What is being asked:
The data below must be repeated exactly. Leave nothing out.

Task data:
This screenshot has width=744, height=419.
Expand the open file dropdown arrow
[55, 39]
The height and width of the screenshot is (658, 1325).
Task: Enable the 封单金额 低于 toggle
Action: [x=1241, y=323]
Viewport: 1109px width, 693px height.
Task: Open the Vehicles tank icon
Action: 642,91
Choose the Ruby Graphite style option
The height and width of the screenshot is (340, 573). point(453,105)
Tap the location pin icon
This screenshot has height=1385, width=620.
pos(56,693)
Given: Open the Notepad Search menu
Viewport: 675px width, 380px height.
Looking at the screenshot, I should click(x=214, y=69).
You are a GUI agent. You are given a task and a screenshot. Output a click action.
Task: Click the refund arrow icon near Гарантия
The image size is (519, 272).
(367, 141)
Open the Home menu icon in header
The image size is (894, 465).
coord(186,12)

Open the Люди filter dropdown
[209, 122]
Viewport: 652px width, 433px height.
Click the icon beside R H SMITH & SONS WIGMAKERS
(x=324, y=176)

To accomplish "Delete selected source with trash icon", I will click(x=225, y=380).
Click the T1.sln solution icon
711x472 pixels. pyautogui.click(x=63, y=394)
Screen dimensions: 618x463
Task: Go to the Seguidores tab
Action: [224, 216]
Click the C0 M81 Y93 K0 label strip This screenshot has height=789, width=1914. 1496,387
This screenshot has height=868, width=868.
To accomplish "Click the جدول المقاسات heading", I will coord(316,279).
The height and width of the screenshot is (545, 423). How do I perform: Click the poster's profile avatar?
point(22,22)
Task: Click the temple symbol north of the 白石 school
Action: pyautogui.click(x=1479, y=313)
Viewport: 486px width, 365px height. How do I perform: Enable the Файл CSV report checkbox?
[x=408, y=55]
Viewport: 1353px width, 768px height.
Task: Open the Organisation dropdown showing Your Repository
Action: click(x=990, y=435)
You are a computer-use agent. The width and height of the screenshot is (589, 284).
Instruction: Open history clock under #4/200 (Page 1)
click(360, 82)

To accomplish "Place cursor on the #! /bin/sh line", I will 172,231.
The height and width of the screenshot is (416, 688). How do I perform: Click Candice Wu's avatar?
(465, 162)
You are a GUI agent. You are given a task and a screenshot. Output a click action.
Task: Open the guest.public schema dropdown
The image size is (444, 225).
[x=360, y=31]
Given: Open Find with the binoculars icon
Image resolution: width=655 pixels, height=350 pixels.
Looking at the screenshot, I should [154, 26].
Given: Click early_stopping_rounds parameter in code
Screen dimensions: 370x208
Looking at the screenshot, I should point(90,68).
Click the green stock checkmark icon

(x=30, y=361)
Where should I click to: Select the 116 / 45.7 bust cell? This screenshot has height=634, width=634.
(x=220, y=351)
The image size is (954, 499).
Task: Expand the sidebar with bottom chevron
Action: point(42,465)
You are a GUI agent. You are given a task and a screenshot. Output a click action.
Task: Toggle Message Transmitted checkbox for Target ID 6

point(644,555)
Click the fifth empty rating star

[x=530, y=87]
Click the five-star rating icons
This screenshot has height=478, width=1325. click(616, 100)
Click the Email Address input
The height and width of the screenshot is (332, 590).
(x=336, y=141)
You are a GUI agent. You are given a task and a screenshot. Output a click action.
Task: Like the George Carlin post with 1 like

Exercise answer:
This screenshot has width=744, height=419.
Expand the open file dropdown arrow
[55, 39]
The height and width of the screenshot is (658, 1325).
Task: Enable the 封单金额 低于 toggle
Action: [x=1241, y=323]
Viewport: 1109px width, 693px height.
Task: Open the Vehicles tank icon
Action: 642,91
Choose the Ruby Graphite style option
The height and width of the screenshot is (340, 573). point(453,105)
Tap the location pin icon
This screenshot has height=1385, width=620.
pos(56,693)
Given: Open the Notepad Search menu
Viewport: 675px width, 380px height.
Looking at the screenshot, I should click(x=214, y=69).
You are a GUI agent. You are given a task and a screenshot. Output a click action.
Task: Click the refund arrow icon near Гарантия
The image size is (519, 272).
(367, 141)
Open the Home menu icon in header
The image size is (894, 465).
coord(186,12)

Open the Люди filter dropdown
[209, 122]
Viewport: 652px width, 433px height.
Click the icon beside R H SMITH & SONS WIGMAKERS
(x=324, y=176)

To accomplish "Delete selected source with trash icon", I will click(x=225, y=380).
Click the T1.sln solution icon
711x472 pixels. pyautogui.click(x=63, y=394)
Screen dimensions: 618x463
Task: Go to the Seguidores tab
Action: [224, 216]
Click the C0 M81 Y93 K0 label strip This screenshot has height=789, width=1914. 1496,387
This screenshot has height=868, width=868.
To accomplish "Click the جدول المقاسات heading", I will coord(316,279).
The height and width of the screenshot is (545, 423). How do I perform: Click the poster's profile avatar?
point(22,22)
Task: Click the temple symbol north of the 白石 school
Action: pyautogui.click(x=1479, y=313)
Viewport: 486px width, 365px height. How do I perform: Enable the Файл CSV report checkbox?
[x=408, y=55]
Viewport: 1353px width, 768px height.
Task: Open the Organisation dropdown showing Your Repository
Action: click(x=990, y=435)
You are a computer-use agent. The width and height of the screenshot is (589, 284).
Instruction: Open history clock under #4/200 (Page 1)
click(360, 82)

To accomplish "Place cursor on the #! /bin/sh line", I will 172,231.
The height and width of the screenshot is (416, 688). How do I perform: Click Candice Wu's avatar?
(465, 162)
You are a GUI agent. You are given a task and a screenshot. Output a click action.
Task: Open the guest.public schema dropdown
The image size is (444, 225).
[x=360, y=31]
Given: Open Find with the binoculars icon
Image resolution: width=655 pixels, height=350 pixels.
Looking at the screenshot, I should [154, 26].
Given: Click early_stopping_rounds parameter in code
Screen dimensions: 370x208
Looking at the screenshot, I should point(90,68).
Click the green stock checkmark icon

(x=30, y=361)
Where should I click to: Select the 116 / 45.7 bust cell? This screenshot has height=634, width=634.
(x=220, y=351)
The image size is (954, 499).
Task: Expand the sidebar with bottom chevron
Action: point(42,465)
You are a GUI agent. You are given a task and a screenshot. Output a click action.
Task: Toggle Message Transmitted checkbox for Target ID 6

point(644,555)
Click the fifth empty rating star

[x=530, y=87]
Click the five-star rating icons
This screenshot has height=478, width=1325. click(616, 100)
Click the Email Address input
The height and width of the screenshot is (332, 590).
(x=336, y=141)
You are a GUI agent. You are given a task and a screenshot. Output a click action.
Task: Like the George Carlin post with 1 like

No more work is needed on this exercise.